• Entries provided:
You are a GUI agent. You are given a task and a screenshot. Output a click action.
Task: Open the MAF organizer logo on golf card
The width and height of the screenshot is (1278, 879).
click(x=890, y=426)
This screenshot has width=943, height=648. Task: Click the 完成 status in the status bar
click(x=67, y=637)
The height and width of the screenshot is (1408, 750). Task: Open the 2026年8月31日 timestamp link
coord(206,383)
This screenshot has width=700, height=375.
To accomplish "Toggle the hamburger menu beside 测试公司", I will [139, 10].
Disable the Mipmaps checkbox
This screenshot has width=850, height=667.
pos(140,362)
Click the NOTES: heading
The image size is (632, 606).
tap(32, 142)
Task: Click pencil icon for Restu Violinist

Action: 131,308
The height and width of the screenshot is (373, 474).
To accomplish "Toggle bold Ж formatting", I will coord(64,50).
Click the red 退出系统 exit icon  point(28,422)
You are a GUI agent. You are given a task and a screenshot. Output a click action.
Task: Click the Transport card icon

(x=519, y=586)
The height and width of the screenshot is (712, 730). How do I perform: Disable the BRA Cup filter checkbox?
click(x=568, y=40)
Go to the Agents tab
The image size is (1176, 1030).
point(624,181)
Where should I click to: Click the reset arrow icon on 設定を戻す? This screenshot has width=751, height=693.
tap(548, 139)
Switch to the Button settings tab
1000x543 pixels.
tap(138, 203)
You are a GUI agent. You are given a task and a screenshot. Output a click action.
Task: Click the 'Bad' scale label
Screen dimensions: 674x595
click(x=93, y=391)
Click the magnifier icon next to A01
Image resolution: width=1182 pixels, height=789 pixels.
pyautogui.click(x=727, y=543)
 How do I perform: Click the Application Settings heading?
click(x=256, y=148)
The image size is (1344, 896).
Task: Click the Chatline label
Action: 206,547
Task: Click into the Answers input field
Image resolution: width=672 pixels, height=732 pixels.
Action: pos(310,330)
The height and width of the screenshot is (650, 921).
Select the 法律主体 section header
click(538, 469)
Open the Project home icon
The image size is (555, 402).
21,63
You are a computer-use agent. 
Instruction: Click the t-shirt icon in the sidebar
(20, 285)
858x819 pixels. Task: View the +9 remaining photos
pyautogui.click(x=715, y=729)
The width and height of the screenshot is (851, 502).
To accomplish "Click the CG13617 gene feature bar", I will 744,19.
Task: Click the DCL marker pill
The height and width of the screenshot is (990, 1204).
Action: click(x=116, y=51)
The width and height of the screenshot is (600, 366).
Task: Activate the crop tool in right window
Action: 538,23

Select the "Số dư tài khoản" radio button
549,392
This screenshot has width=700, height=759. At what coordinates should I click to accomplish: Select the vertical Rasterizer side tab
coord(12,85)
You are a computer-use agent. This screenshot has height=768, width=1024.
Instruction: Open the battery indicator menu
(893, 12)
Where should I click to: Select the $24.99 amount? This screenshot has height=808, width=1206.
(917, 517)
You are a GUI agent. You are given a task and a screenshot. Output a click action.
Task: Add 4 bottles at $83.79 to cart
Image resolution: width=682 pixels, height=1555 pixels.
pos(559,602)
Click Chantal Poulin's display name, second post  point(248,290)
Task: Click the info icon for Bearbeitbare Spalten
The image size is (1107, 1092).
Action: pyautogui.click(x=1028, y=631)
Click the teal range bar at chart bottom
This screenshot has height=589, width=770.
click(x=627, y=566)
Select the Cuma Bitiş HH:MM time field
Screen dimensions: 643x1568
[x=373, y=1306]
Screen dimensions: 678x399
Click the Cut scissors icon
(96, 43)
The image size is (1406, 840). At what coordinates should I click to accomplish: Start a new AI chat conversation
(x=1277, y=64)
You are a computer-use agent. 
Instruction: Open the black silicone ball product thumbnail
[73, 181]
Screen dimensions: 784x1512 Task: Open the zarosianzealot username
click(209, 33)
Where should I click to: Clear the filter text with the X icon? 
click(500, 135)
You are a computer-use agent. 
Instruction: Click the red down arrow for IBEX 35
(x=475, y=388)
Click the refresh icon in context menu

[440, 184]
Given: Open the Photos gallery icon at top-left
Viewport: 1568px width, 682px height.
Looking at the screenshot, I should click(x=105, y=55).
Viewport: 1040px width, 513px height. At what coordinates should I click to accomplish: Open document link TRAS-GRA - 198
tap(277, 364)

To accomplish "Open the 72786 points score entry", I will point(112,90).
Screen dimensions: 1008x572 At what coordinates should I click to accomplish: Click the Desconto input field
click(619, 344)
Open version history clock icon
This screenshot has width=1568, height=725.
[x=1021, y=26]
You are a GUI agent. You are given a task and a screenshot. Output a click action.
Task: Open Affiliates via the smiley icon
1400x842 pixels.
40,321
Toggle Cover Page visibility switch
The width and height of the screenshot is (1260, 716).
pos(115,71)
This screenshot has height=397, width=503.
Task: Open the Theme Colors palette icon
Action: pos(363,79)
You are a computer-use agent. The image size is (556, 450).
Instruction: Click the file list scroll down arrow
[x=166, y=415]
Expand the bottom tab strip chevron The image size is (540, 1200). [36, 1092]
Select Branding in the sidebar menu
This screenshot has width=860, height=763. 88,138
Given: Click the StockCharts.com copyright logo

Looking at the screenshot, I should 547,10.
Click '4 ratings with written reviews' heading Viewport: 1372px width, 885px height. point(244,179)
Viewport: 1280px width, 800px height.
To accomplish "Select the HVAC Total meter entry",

• Action item:
Each record must be duplicated exactly, with none missing.

• Response to this exercise:
You are a GUI agent. You are given a task and a screenshot. Output a click action.
Task: Open the MAF organizer logo on golf card
The width and height of the screenshot is (1278, 879).
click(x=890, y=426)
This screenshot has width=943, height=648. Task: Click the 完成 status in the status bar
click(x=67, y=637)
The height and width of the screenshot is (1408, 750). Task: Open the 2026年8月31日 timestamp link
coord(206,383)
This screenshot has width=700, height=375.
To accomplish "Toggle the hamburger menu beside 测试公司", I will [139, 10].
Disable the Mipmaps checkbox
This screenshot has width=850, height=667.
pos(140,362)
Click the NOTES: heading
The image size is (632, 606).
tap(32, 142)
Task: Click pencil icon for Restu Violinist

Action: 131,308
The height and width of the screenshot is (373, 474).
To accomplish "Toggle bold Ж formatting", I will coord(64,50).
Click the red 退出系统 exit icon  point(28,422)
You are a GUI agent. You are given a task and a screenshot. Output a click action.
Task: Click the Transport card icon

(x=519, y=586)
The height and width of the screenshot is (712, 730). How do I perform: Disable the BRA Cup filter checkbox?
click(x=568, y=40)
Go to the Agents tab
The image size is (1176, 1030).
point(624,181)
Where should I click to: Click the reset arrow icon on 設定を戻す? This screenshot has width=751, height=693.
tap(548, 139)
Switch to the Button settings tab
1000x543 pixels.
tap(138, 203)
You are a GUI agent. You are given a task and a screenshot. Output a click action.
Task: Click the 'Bad' scale label
Screen dimensions: 674x595
click(x=93, y=391)
Click the magnifier icon next to A01
Image resolution: width=1182 pixels, height=789 pixels.
pyautogui.click(x=727, y=543)
 How do I perform: Click the Application Settings heading?
click(x=256, y=148)
The image size is (1344, 896).
Task: Click the Chatline label
Action: 206,547
Task: Click into the Answers input field
Image resolution: width=672 pixels, height=732 pixels.
Action: pos(310,330)
The height and width of the screenshot is (650, 921).
Select the 法律主体 section header
click(538, 469)
Open the Project home icon
The image size is (555, 402).
21,63
You are a computer-use agent. 
Instruction: Click the t-shirt icon in the sidebar
(20, 285)
858x819 pixels. Task: View the +9 remaining photos
pyautogui.click(x=715, y=729)
The width and height of the screenshot is (851, 502).
To accomplish "Click the CG13617 gene feature bar", I will 744,19.
Task: Click the DCL marker pill
The height and width of the screenshot is (990, 1204).
Action: click(x=116, y=51)
The width and height of the screenshot is (600, 366).
Task: Activate the crop tool in right window
Action: 538,23

Select the "Số dư tài khoản" radio button
549,392
This screenshot has width=700, height=759. At what coordinates should I click to accomplish: Select the vertical Rasterizer side tab
coord(12,85)
You are a computer-use agent. This screenshot has height=768, width=1024.
Instruction: Open the battery indicator menu
(893, 12)
Where should I click to: Select the $24.99 amount? This screenshot has height=808, width=1206.
(917, 517)
You are a GUI agent. You are given a task and a screenshot. Output a click action.
Task: Add 4 bottles at $83.79 to cart
Image resolution: width=682 pixels, height=1555 pixels.
pos(559,602)
Click Chantal Poulin's display name, second post  point(248,290)
Task: Click the info icon for Bearbeitbare Spalten
The image size is (1107, 1092).
Action: pyautogui.click(x=1028, y=631)
Click the teal range bar at chart bottom
This screenshot has height=589, width=770.
click(x=627, y=566)
Select the Cuma Bitiş HH:MM time field
Screen dimensions: 643x1568
[x=373, y=1306]
Screen dimensions: 678x399
Click the Cut scissors icon
(96, 43)
The image size is (1406, 840). At what coordinates should I click to accomplish: Start a new AI chat conversation
(x=1277, y=64)
You are a computer-use agent. 
Instruction: Open the black silicone ball product thumbnail
[73, 181]
Screen dimensions: 784x1512 Task: Open the zarosianzealot username
click(209, 33)
Where should I click to: Clear the filter text with the X icon? 
click(500, 135)
You are a computer-use agent. 
Instruction: Click the red down arrow for IBEX 35
(x=475, y=388)
Click the refresh icon in context menu

[440, 184]
Given: Open the Photos gallery icon at top-left
Viewport: 1568px width, 682px height.
Looking at the screenshot, I should click(x=105, y=55).
Viewport: 1040px width, 513px height. At what coordinates should I click to accomplish: Open document link TRAS-GRA - 198
tap(277, 364)

To accomplish "Open the 72786 points score entry", I will point(112,90).
Screen dimensions: 1008x572 At what coordinates should I click to accomplish: Click the Desconto input field
click(619, 344)
Open version history clock icon
This screenshot has width=1568, height=725.
[x=1021, y=26]
You are a GUI agent. You are given a task and a screenshot. Output a click action.
Task: Open Affiliates via the smiley icon
1400x842 pixels.
40,321
Toggle Cover Page visibility switch
The width and height of the screenshot is (1260, 716).
pos(115,71)
This screenshot has height=397, width=503.
Task: Open the Theme Colors palette icon
Action: pos(363,79)
You are a computer-use agent. The image size is (556, 450).
Instruction: Click the file list scroll down arrow
[x=166, y=415]
Expand the bottom tab strip chevron The image size is (540, 1200). [36, 1092]
Select Branding in the sidebar menu
This screenshot has width=860, height=763. 88,138
Given: Click the StockCharts.com copyright logo

Looking at the screenshot, I should 547,10.
Click '4 ratings with written reviews' heading Viewport: 1372px width, 885px height. point(244,179)
Viewport: 1280px width, 800px height.
To accomplish "Select the HVAC Total meter entry",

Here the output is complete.